Dicen que muchos hombres están a un par de copas y un guiño de quemar su vida, pero todos debemos estar listos para enfrentar las consecuencias.
La profesión
En la fiesta navideña de la empresa bebí un poco más de la cuenta y besé a Fruzsina del departamento financiero justo cuando la jefa salió del baño. Solo nos lanzó una mirada significativa y siguió su camino. Pensé que solo me verían con menos estima, pero las consecuencias fueron mucho más graves.
Al día siguiente, la jefa me llamó y me despidió. Dijo que quien engaña a la madre de sus tres hijos carece de la "brújula moral" que ella espera. Como tampoco quiso darme una buena referencia, mi carrera se vio afectada por años.
La señal
Mi aventura empezó como un solo encuentro, luego dos, tres, y se convirtió en un tóxico romance de ocho meses. Vivía con miedo constante, temiendo ser descubierto, y mi cuerpo no lo soportó bien.

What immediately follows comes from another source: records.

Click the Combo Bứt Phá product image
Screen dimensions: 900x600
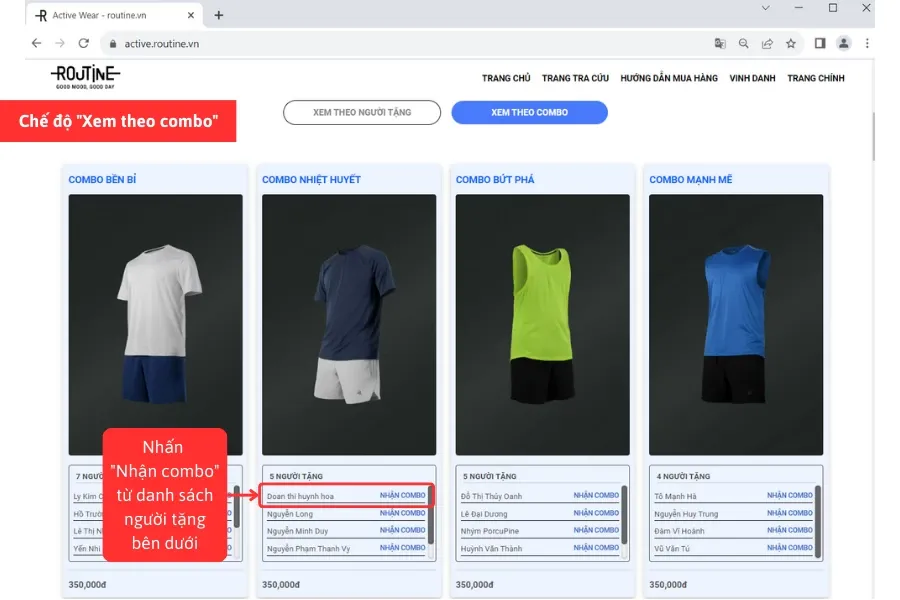(542, 324)
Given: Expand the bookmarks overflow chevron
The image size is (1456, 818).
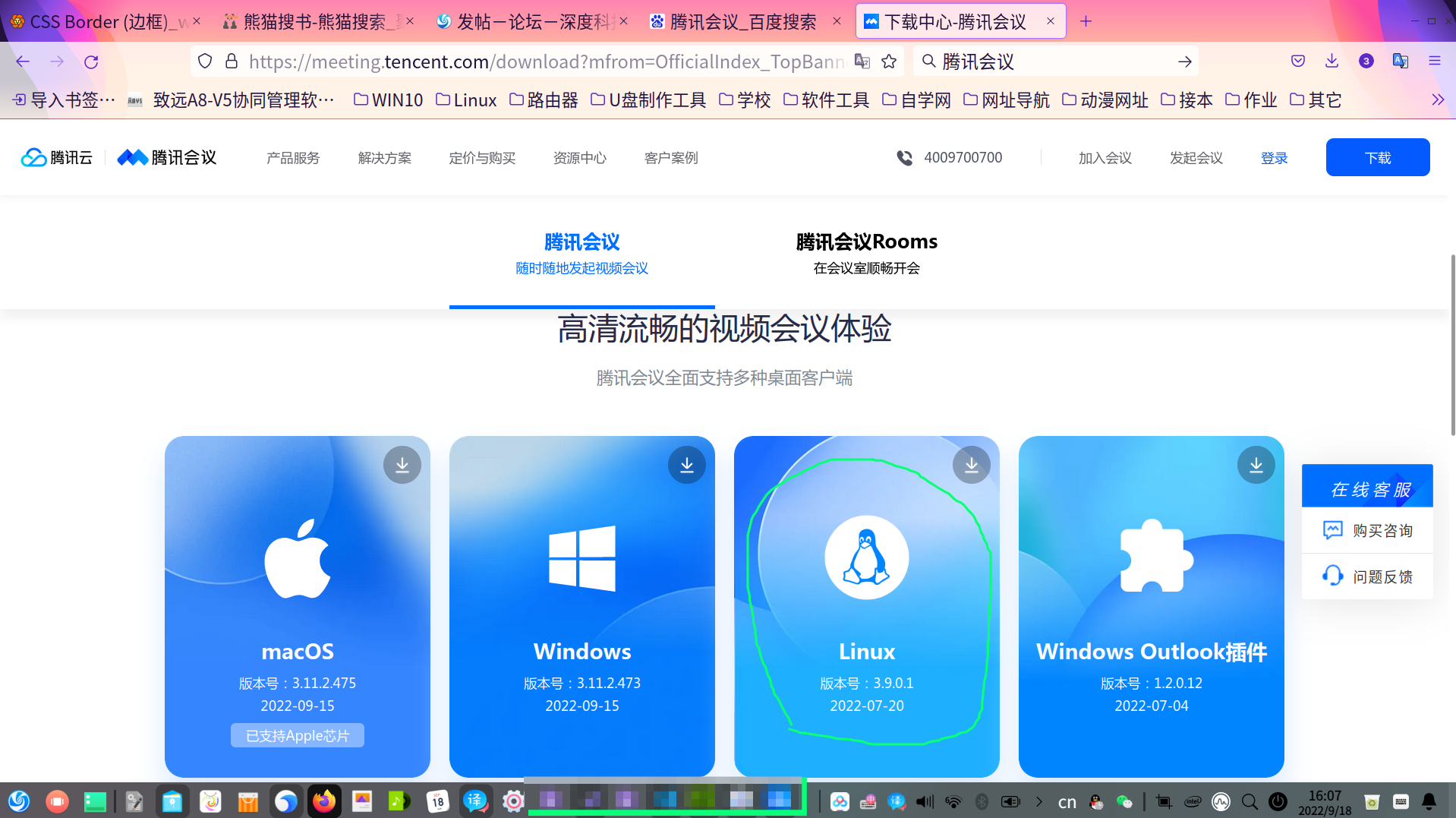Looking at the screenshot, I should pyautogui.click(x=1437, y=99).
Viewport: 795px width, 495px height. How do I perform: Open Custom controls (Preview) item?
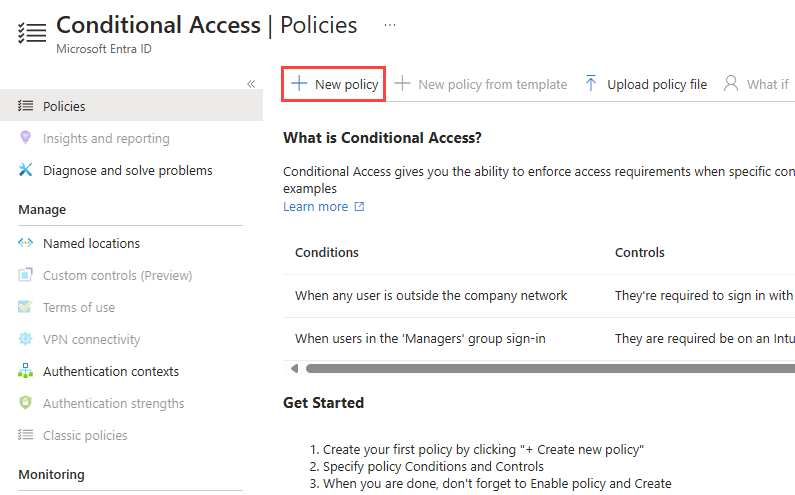click(x=117, y=275)
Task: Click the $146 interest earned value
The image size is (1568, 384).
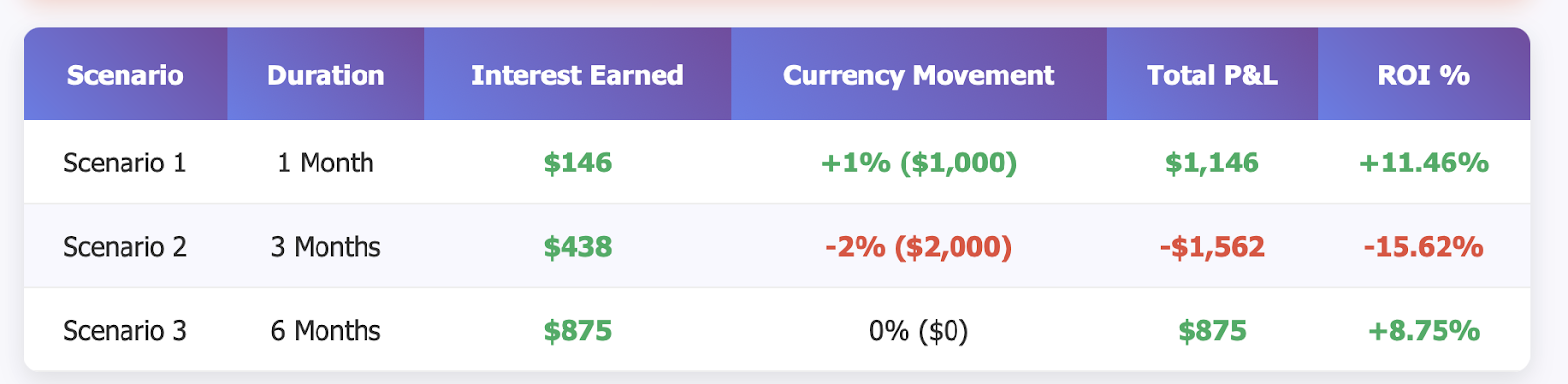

Mi cuerpo me avisó con un ataque de pánico que supe que era por mi doble vida. Corté con mi amante, pero la culpa me consumía y no mejoraba hasta que confesé todo a mi esposa. Fue incierto, pero ella me perdonó y me dio otra oportunidad. Desde entonces, estoy sano de nuevo.
El círculo
Éramos cuatro mejores amigos desde el instituto. Solo a ellos les conté que conocí a Evelin y la amaba, pero no podía divorciarme porque tendría que dividir la empresa y todos los bienes con mi esposa.
Fue un shock cuando mis amigos me dijeron que cortarían toda relación conmigo por eso. Dijeron que conocen a mi esposa desde hace casi veinte años y que ella no merece esto.
El momento
Un solo momento de debilidad fue mi perdición. En nuestro bar habitual me crucé con una camarera atractiva al salir del baño. La ayudé a llevar una caja y luego me besó. Juro que ella me besó primero, pero yo no me resistí.
Fue justo cuando mi novia, que quería sorprendernos y venir a tomar algo, nos vio. Se acabó una relación feliz de siete años por eso, aunque yo no quería nada con la camarera, solo no pude resistir la situación. Ahí entendí que no importa si la infidelidad dura 7 segundos, 7 días o 7 años: las consecuencias pueden ser igual de serias.

La venganza
Cuando se descubrió mi aventura, pensé que mi suegro me regañaría, mi suegra estaría molesta, mi cuñado decepcionado y mi esposa dolida, pero que me darían otra oportunidad. Después de todo, llevábamos 17 años casados y siempre fui un marido ejemplar, solo que no pude resistirme a una joven de 22 años.
Creí que lo entenderían, pero no. Me echaron de la empresa, de la casa, me quitaron el coche y me dejaron sin nada. Trabajé duro veinte años en el negocio familiar y me dejaron en la calle, sin poder hacer nada porque me amenazaron y mi suegro es un hombre muy poderoso...
La pérdida
No estaba feliz cuando se descubrió mi aventura, pero hacía años que no había nada con mi esposa —ni sexo ni amor— así que lo veía como un mal necesario. Pensaba que al menos me obligaría a mudarme y empezar de nuevo, pero no contaba con perder también a mi hija.
Mi hija era todo para mí y nunca imaginé que me odiaría por la infidelidad, pero así fue. Desde entonces no me habla. En nuestro último encuentro me gritó que si fui capaz de engañar a su madre, no merezco estar en su vida. Me destrozó por completo: si hubiera sabido que perdería todo por mi aventura, nunca lo habría hecho, pero ya era tarde.